In the pursuit of better indicators of the need for surgery in asymptomatic AR patients, several small studies have suggested that different cutoffs for LVEF (< 60%) or newer measures of LV function (ESVi and GLS) may perform better for identifying patients who would benefit from surgery. Thus, this larger study from Mayo Clinic is of interest.
The Mayo Clinic study showed that only 20% of their patients over a 2.5-year median follow-up ever met class I/IIa criteria for AV replacement. However, 42% of the patients developed one or more of the new early markers of LV dysfunction. Thus, early markers often are present in the absence of guideline criteria. Also, the presence of two or more of the new measures was associated with mortality. Therefore, this study supports the concept that a substantial proportion of patients may benefit from surgery before the current guideline criteria are met.
There are limitations to this study. It is retrospective and observational, which means that it is hypothesis-generating and would require a prospective, randomized trial to confirm the conclusions. The response to surgery was not included in the analysis and could affect the conclusions. Since it was conducted at one Midwestern referral hospital, racial and ethnic diversity was limited. Only 72% of the patients had the new measures of LV dysfunction performed. There was no cardiac magnetic resonance imaging data, which is gaining ground as an alternative to echocardiography. Finally, there were surprisingly few women (14%) in the study population, for which the authors had no explanation, but which certainly introduces a referral bias.

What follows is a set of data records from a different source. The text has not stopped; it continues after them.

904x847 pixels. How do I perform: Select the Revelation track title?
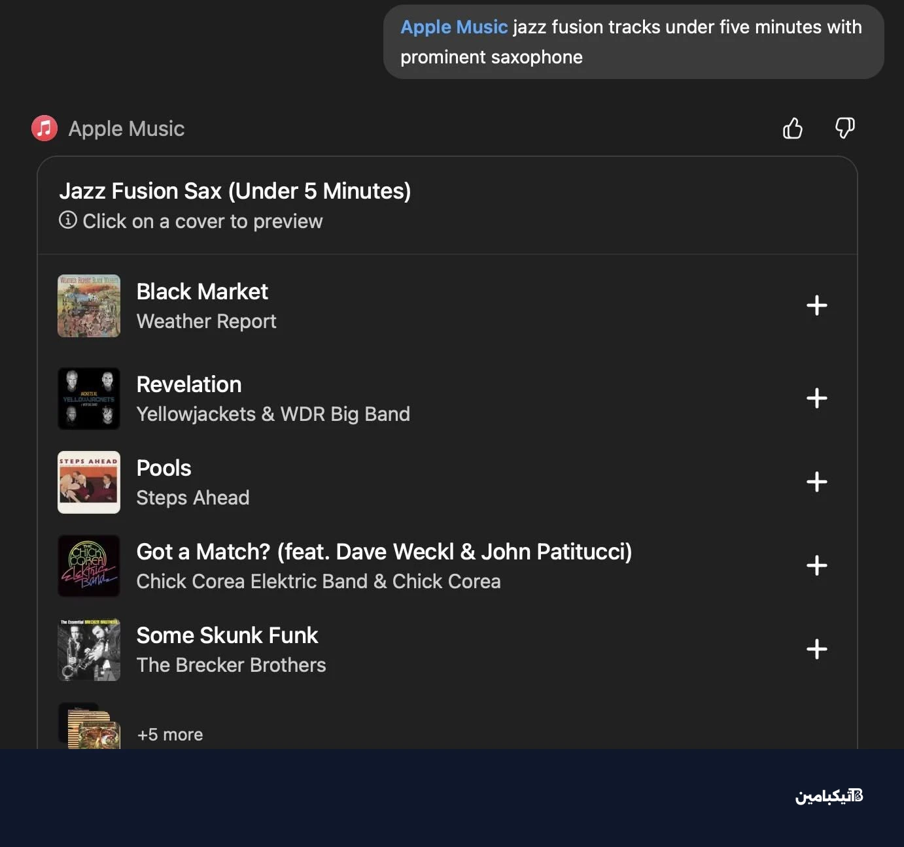[188, 384]
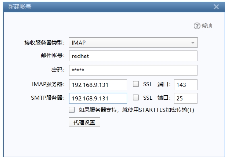Click the SMTP port field showing 25
The width and height of the screenshot is (227, 157).
click(185, 98)
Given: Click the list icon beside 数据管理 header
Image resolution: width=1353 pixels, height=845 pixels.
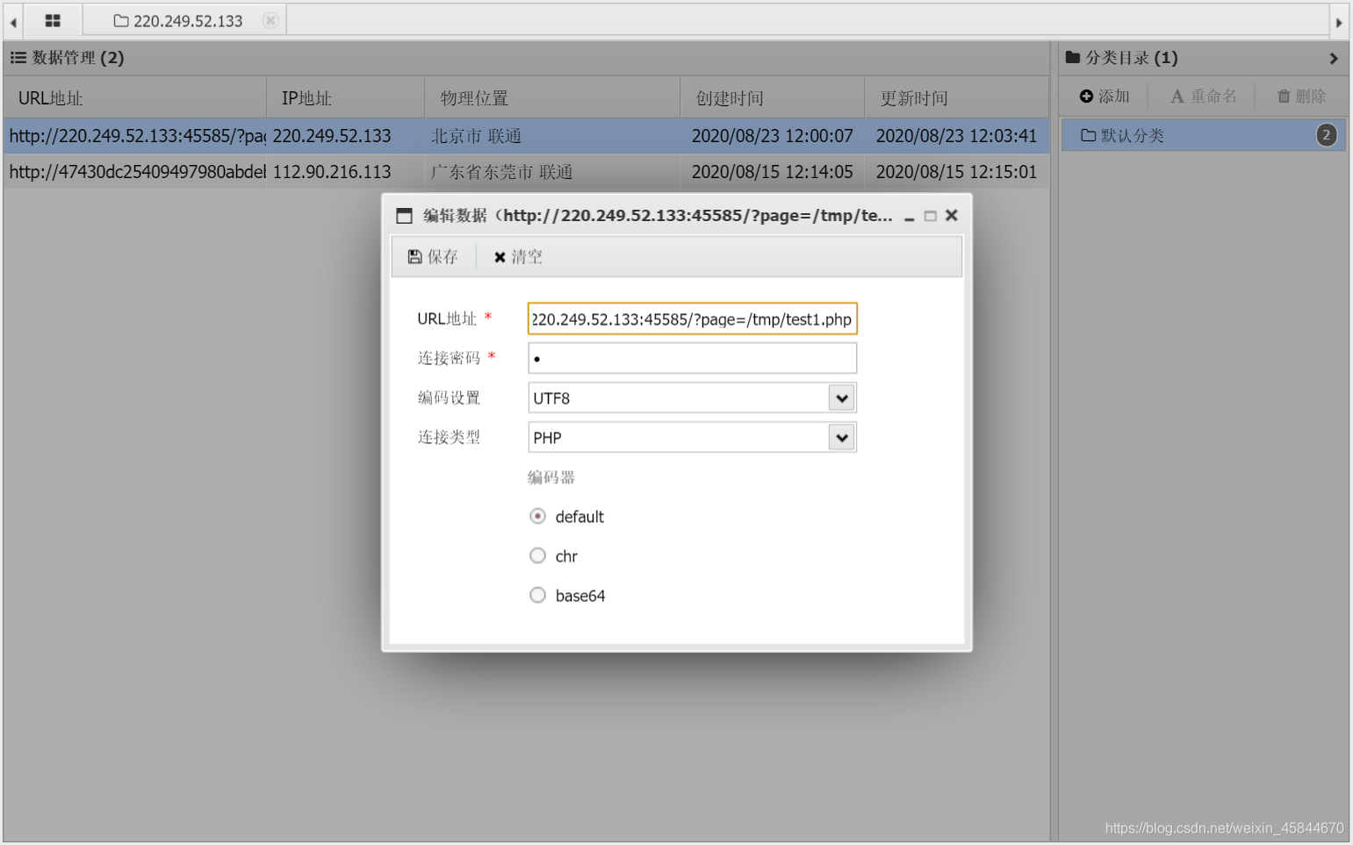Looking at the screenshot, I should pos(18,58).
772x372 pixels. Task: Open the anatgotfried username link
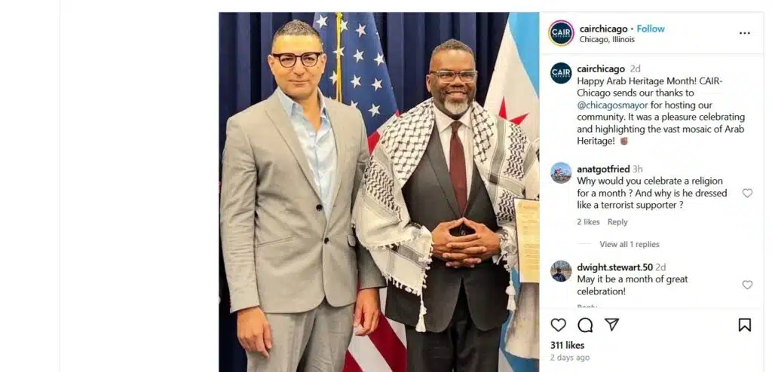click(603, 169)

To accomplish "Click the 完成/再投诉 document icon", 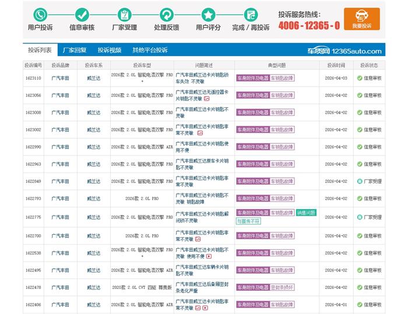I will (x=251, y=15).
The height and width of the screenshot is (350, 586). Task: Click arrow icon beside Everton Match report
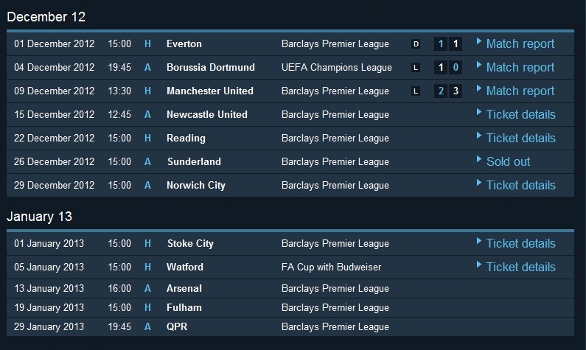478,41
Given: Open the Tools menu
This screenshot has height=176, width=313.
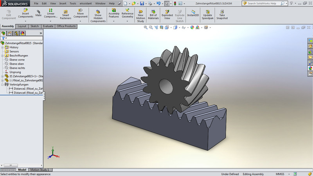Looking at the screenshot, I should (x=73, y=3).
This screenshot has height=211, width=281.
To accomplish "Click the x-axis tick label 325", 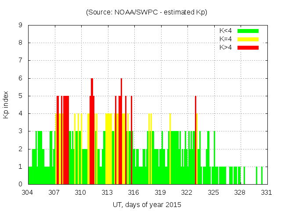I will pos(213,192).
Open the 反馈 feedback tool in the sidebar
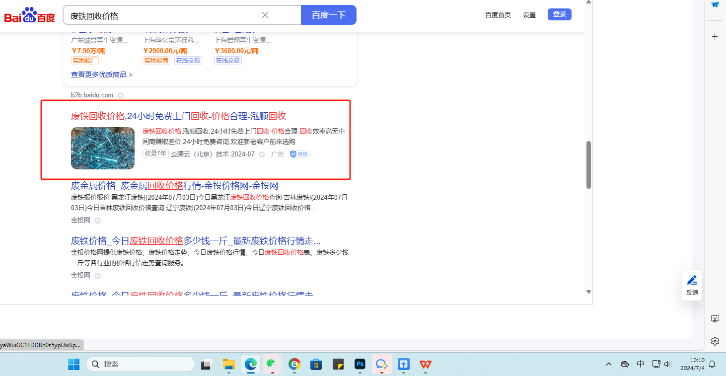Image resolution: width=726 pixels, height=376 pixels. (x=692, y=285)
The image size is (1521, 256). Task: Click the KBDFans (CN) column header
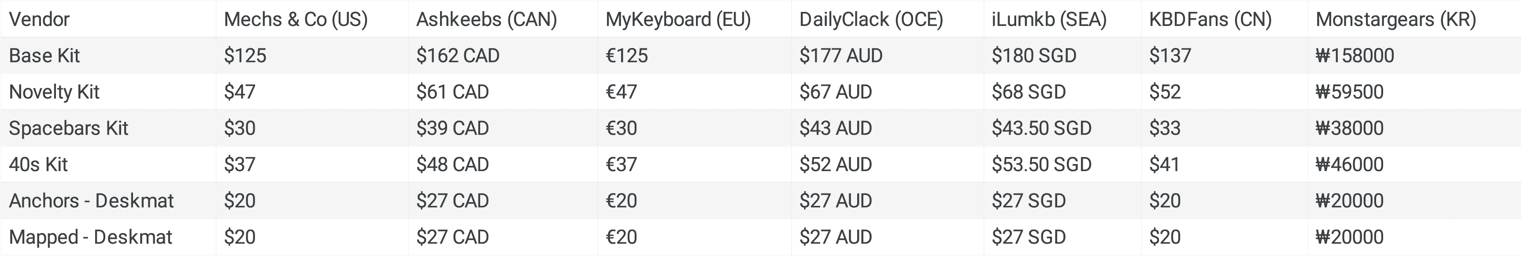1210,19
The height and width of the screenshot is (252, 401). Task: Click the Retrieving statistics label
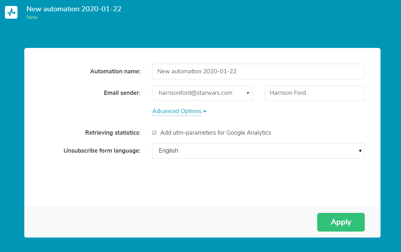coord(113,133)
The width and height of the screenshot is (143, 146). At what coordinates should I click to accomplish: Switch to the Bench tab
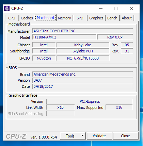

The main deterrent to such a change in practice is that AR still requires surgery, which has a mortality and morbidity penalty as well. However, surgery and anesthesia techniques, prosthetic valves, and post-surgical care have improved in this century. Also, the Ross procedure is making a comeback, AV repair also is possible in selected cases, and techniques for dealing with proximal aorta issues have improved. So, perhaps it is time to reevaluate the guidelines.
Michael H. Crawford, MD, is Professor Emeritus of Medicine and Consulting Cardiologist, UCSF Health, San Francisco.
A retrospective observational study of asymptomatic patients with isolated moderate to severe or severe aortic valve regurgitation by echocardiography has shown that left ventricular (LV) ejection fraction (EF) < 60%, LV end systolic volume index > 45 mL/m², or global longitudinal strain less than -15% is associated with all-cause mortality, but mortality is highest when current guideline recommendations are present. This suggests that there is a survival penalty with the sole use of the current guidelines.